As MetroStage celebrates its three Helen Hayes Awards for last year’s “Jacques Brel is Alive and Well and Living in Paris,” theatergoers are treated to another brilliant show by producing artistic director Carolyn Griffin, who has spent seven years searching for the perfect vehicle for actress Susan Lynsky.

At long last she appears to have found it with “Ghost-Writer.” She chose well. As the last production for the season and the premiere of the play in the metropolitan area, it’s a spellbinding piece for the three-actor cast — most especially for its leading lady.

Franklin Woolsey (Paul Morella) is a renowned novelist married to a proper Victorian lady (Helen Hedman). Moving in the rarified circles of aristocratic Old New York, he draws from its foibles like a hawk preying on a field mouse.

Before giving away any more, a bit of background: Playwright Michael Hollinger was inspired by Henry James’ relationship to his real-life secretary, Theodora Bosanquet, and used it as a vehicle to inform a narrative that examines the art and act of writing.

Woolsey’s newly schooled, but oh-so-clever typist, Myra Babbage (Lynsky), is a hunter of sorts too — one who dallies with her target while keeping him enthralled. The play is set in 1919, the age of women’s advancement in the workplace and the beginning of their post-war freedoms. The 19th Amendment, which eventually gave women the right to vote, was then reaching the House floor for approval and women were experiencing a newly achieved independence. It is no coincidence that Hollinger sets the play in this power-shifting moment.

Babbage is a woman with ideas about writing and editing, and she isn’t afraid of appearing presumptuous in order to express herself. She jousts with the author and his obsession with commas and dashes, periods and semicolons until he begins to trust her judgment and her way of turning a phrase when she sometimes finishes his sentences. (A curious clue in the punctuation of the play’s title is revealed at the outset and explains Babbage’s successful insinuation into Woolsey’s mind.)

We meet the duo in Woolsey’s study. The decor is the austere Mission style befitting a serious writer of the late Victorian period. A Royal typewriter is front and center with the primly dressed Babbage at its helm. She has been recently hired as Woolsey’s amanuensis — a taker of dictation — her fingers poised to record his every word.

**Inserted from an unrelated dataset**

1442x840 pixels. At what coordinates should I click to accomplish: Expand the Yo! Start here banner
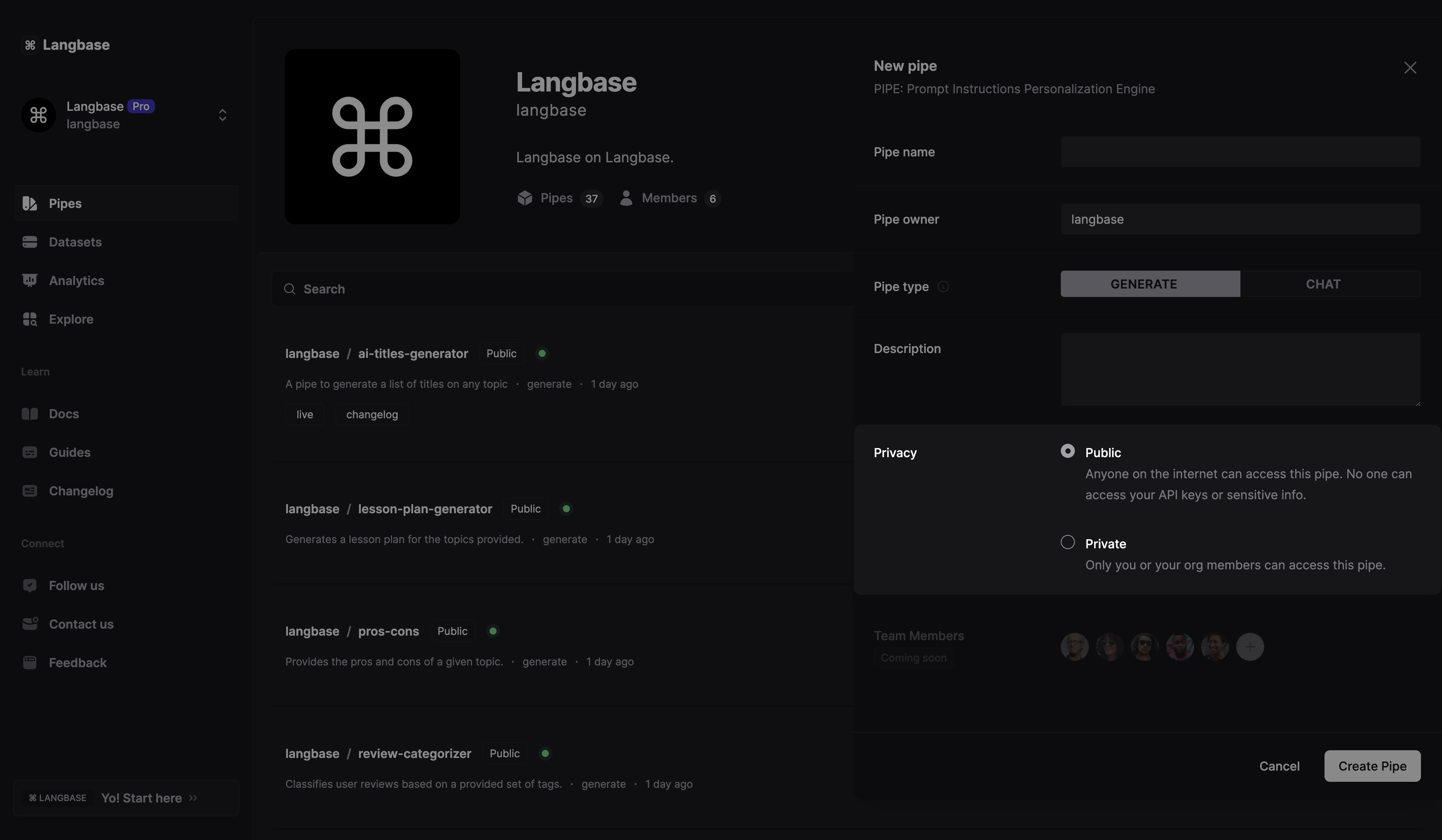coord(149,798)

He quickly grows addicted to her presence and the staccato sound of her typing and cannot think clearly when she pauses awaiting his next dictation. She devises a phrase that she types over and over again until he’s able to recapture his train of thought.

“Don’t tell me what it is,” he insists.

And her secret gradually becomes her power.

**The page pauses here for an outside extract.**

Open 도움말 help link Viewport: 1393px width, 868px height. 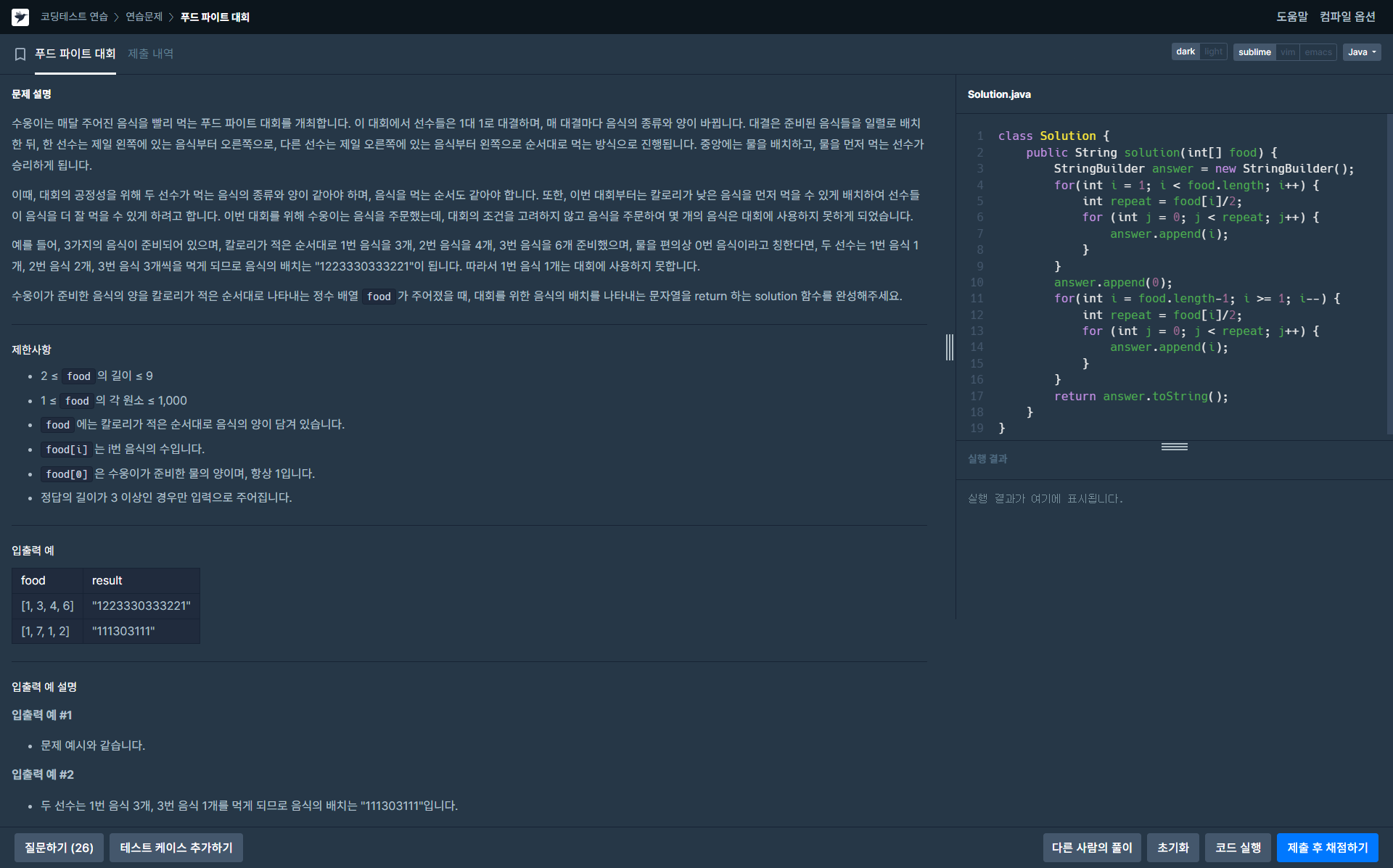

“The waiting is part of the work,” she explains. “We waited together.”

Thus begins their long and very close collaboration as Babbage, addressing the audience as if we were her inquisitors, explains how, after Woolsey’s death mid-novel, she is able to complete his work by divining his words.

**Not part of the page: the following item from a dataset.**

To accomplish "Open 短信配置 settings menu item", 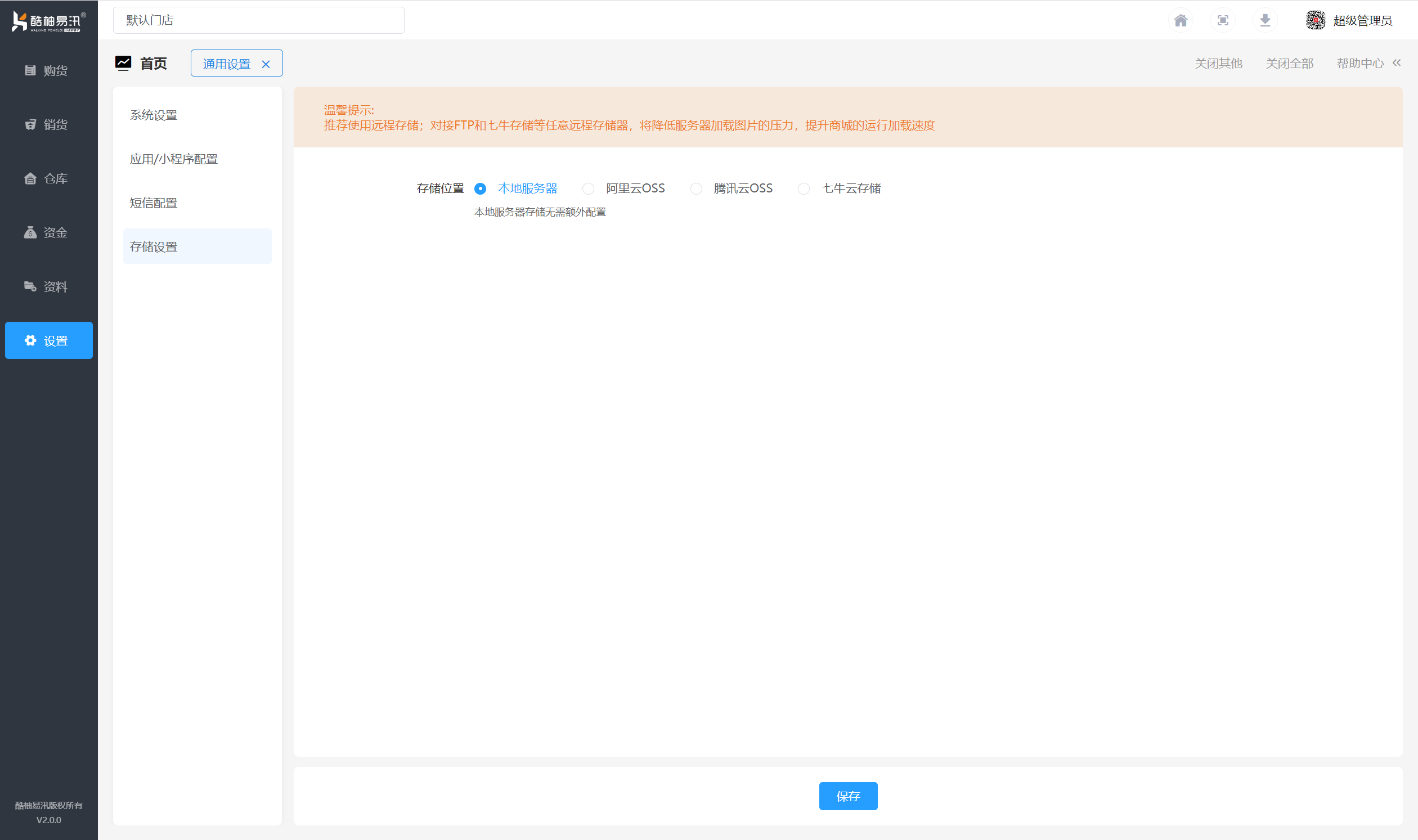I will (x=154, y=203).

“No one else has an intimate relationship with his style,” she insists, emboldened by their relationship and not wanting to abandon the book to Woolsey’s wife, Vivian, nor his publishers.

From time to time, Babbage and Woolsey are visited by his jealous wife. Can you blame her? When the socialite tries to replace Babbage by learning to type, a hilarious scene ensues and Hedman is at her best as the dithering pupil of Babbage the Taskmistress.

The piece is wonderfully tongue-in-cheek comical and its trio of actors are superbly in sync. But it’s Lynsky as the stalwart heroine who captivates. She is magnetic, giving an enthralling portrait of a young woman gaining her footing in that brave new era, confident and well educated, polite yet outspoken, secure in her expertise and unafraid to stand up to anyone. She is utterly enthralling in the role.